→ **WHAT YOU NEED TO DO**:
If a record contains a picture, skip the picture and transcribe the rest exactly.

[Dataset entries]

○ ○ ○ ○ ○

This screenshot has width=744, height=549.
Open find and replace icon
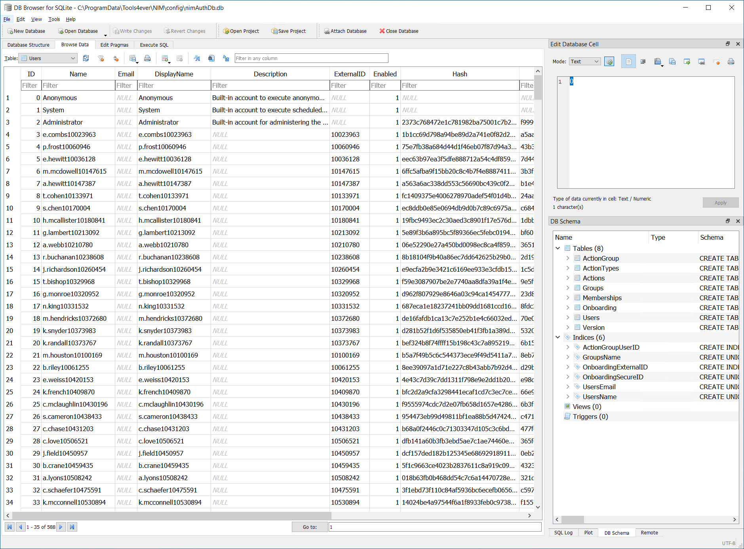(226, 59)
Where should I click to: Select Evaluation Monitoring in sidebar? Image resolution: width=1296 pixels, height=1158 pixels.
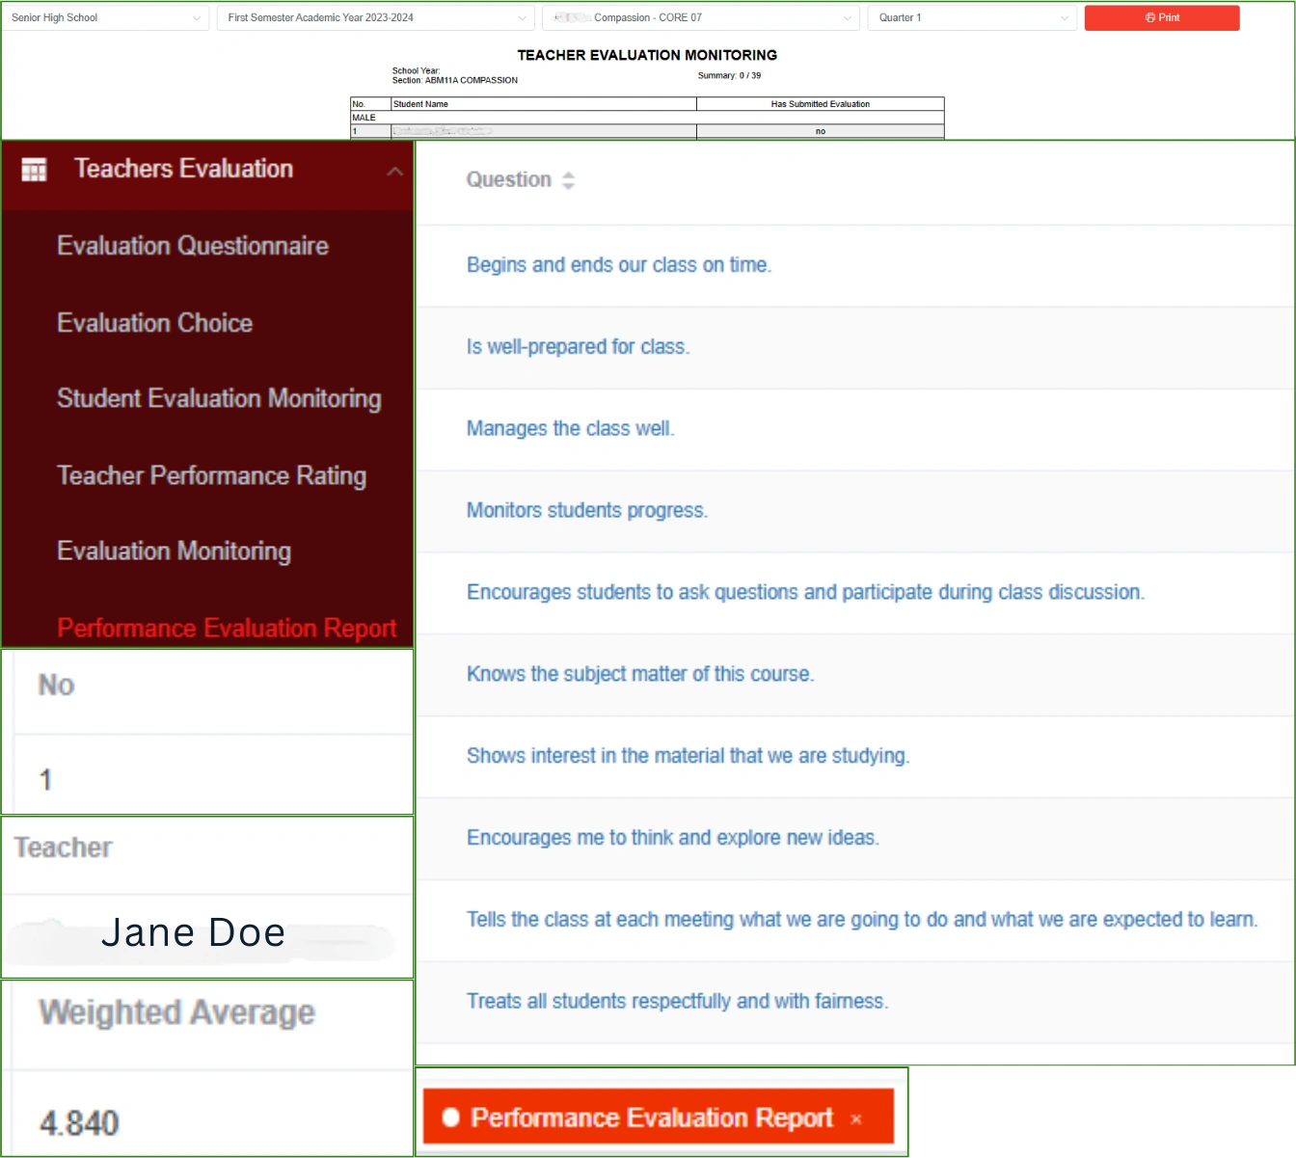(174, 551)
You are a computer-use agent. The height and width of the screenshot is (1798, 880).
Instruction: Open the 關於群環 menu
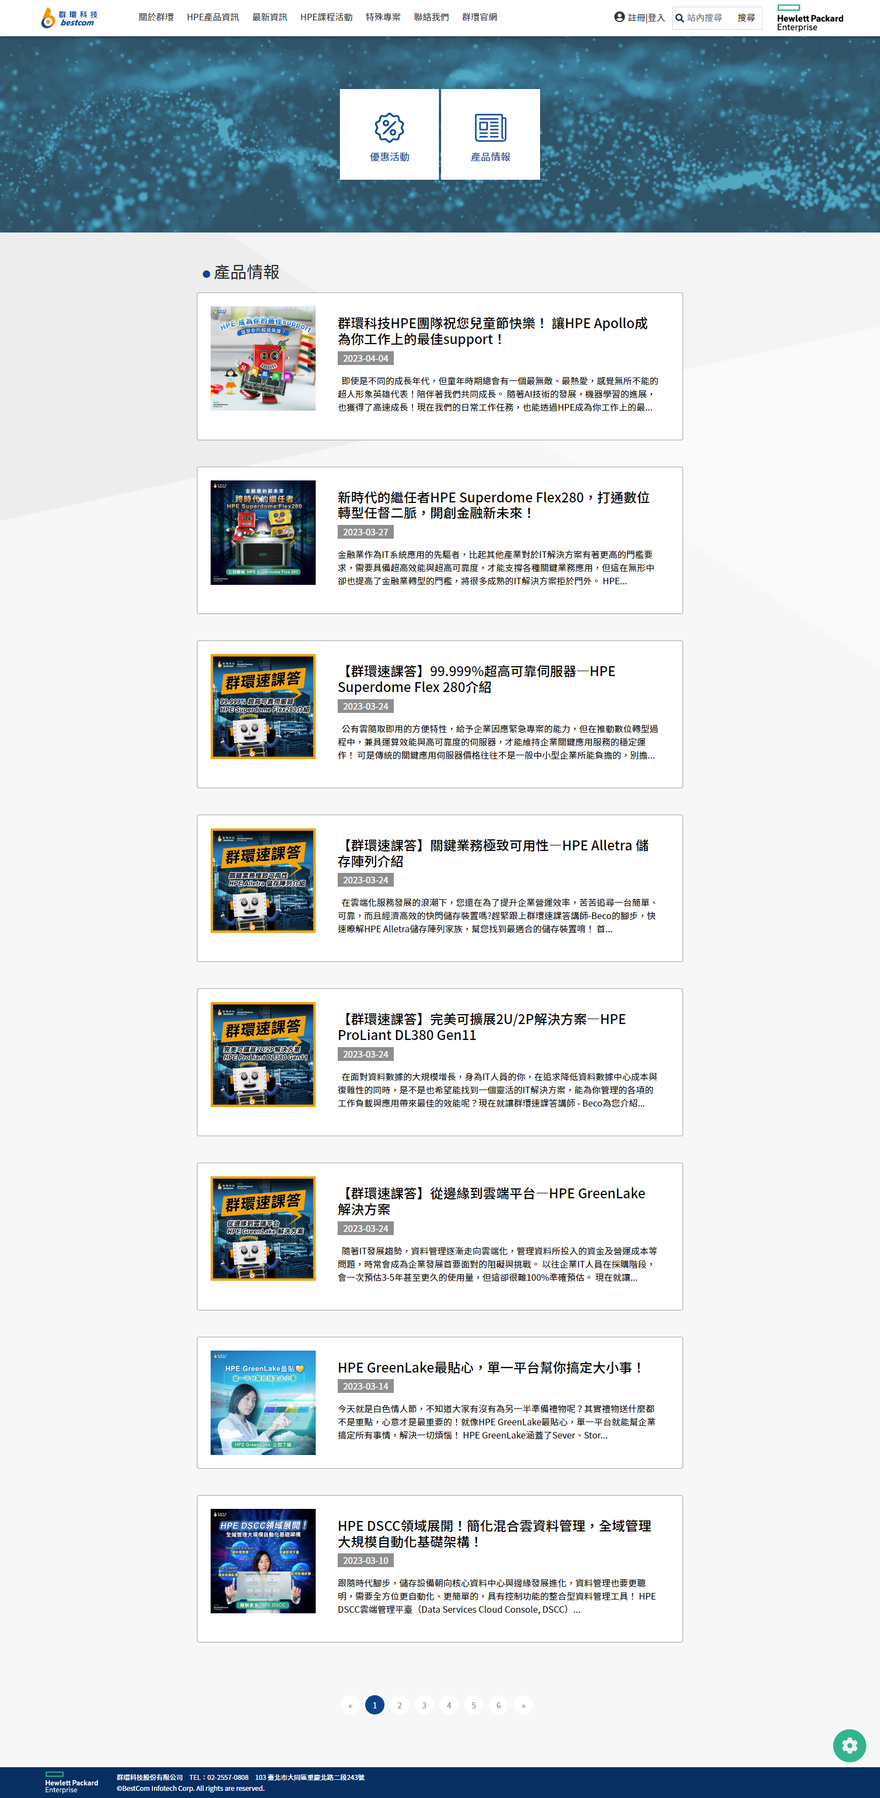[156, 17]
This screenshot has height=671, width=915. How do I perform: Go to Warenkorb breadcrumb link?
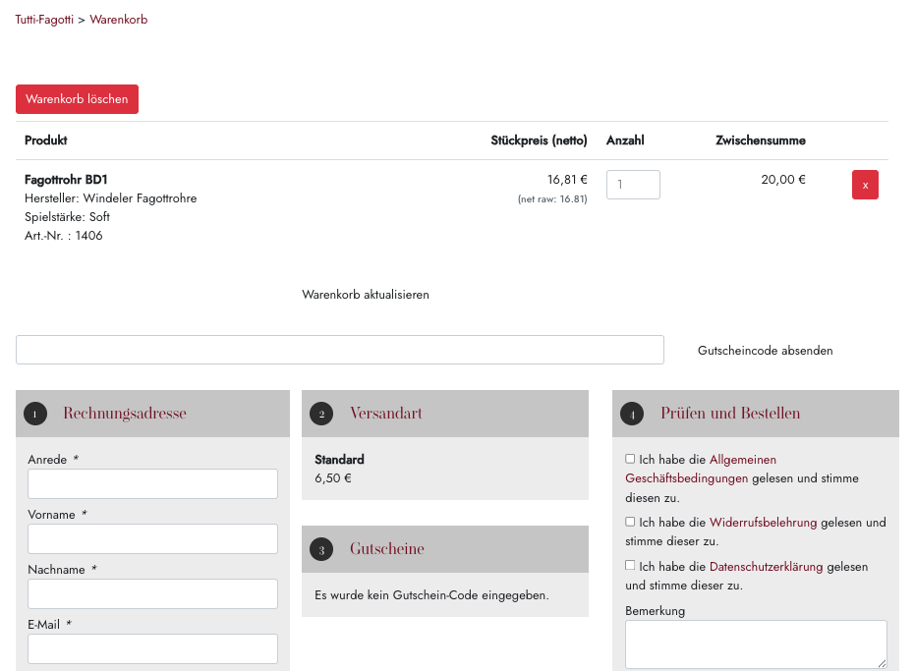119,20
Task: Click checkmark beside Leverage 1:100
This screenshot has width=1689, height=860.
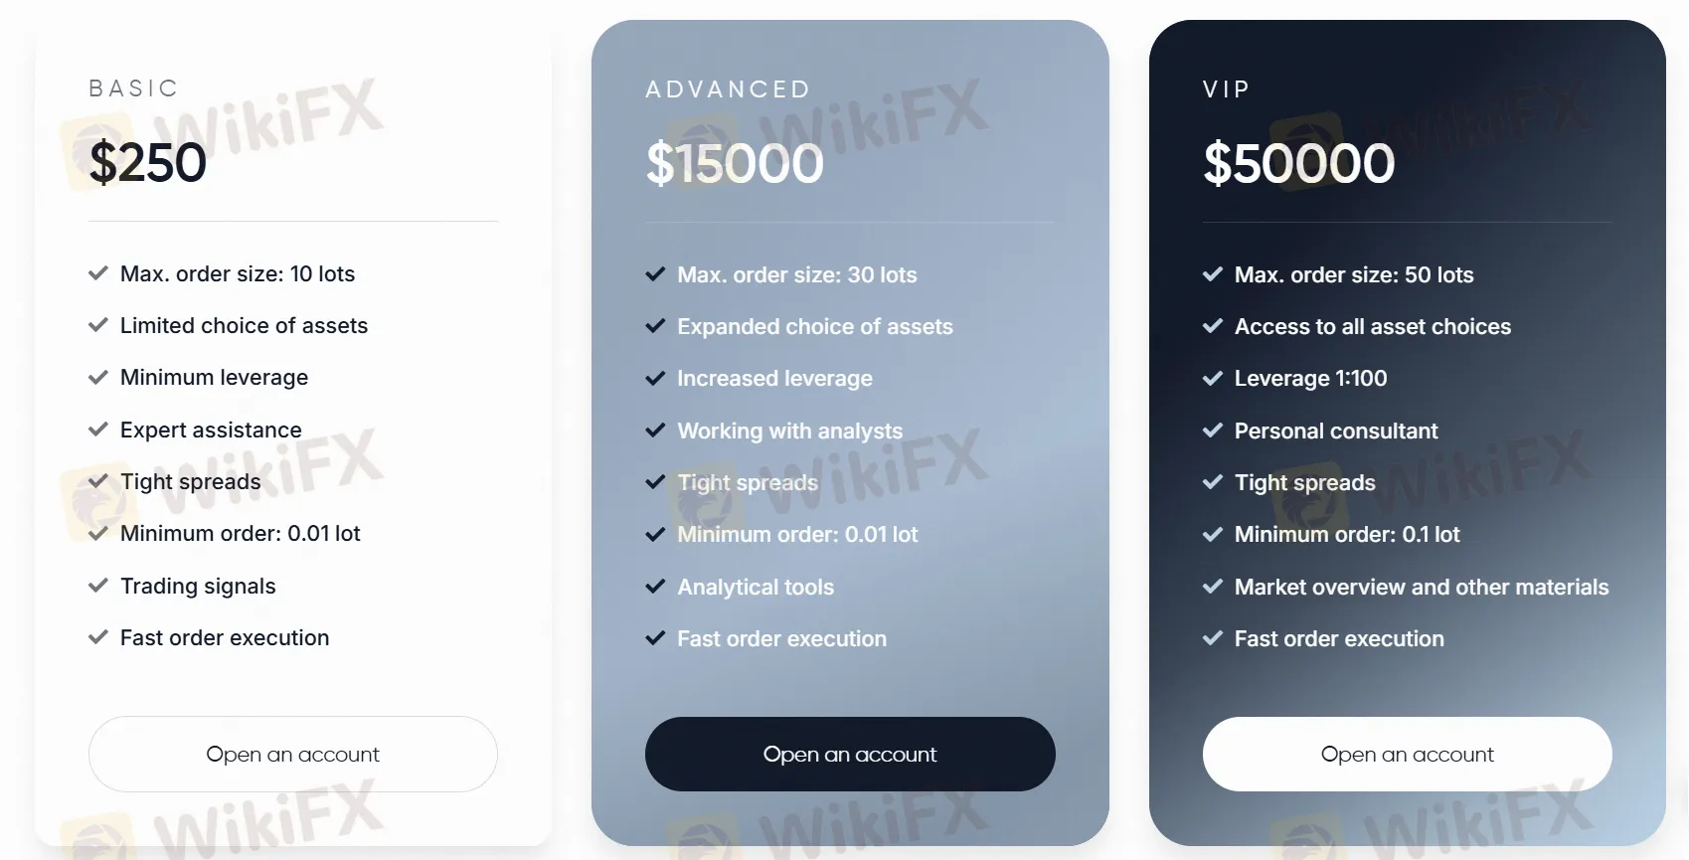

○ ○ ○ ○ ○

→ **ANSWER TO THE PROBLEM**:
This screenshot has width=744, height=549.
Open find and replace icon
(226, 59)
Where should I click to: Select Evaluation Monitoring in sidebar? Image resolution: width=1296 pixels, height=1158 pixels.
(174, 551)
You are a computer-use agent. The height and width of the screenshot is (1798, 880).
Instruction: Open the 關於群環 menu
[156, 17]
This screenshot has height=671, width=915. How do I perform: Go to Warenkorb breadcrumb link?
119,20
Task: Click checkmark beside Leverage 1:100
This screenshot has width=1689, height=860.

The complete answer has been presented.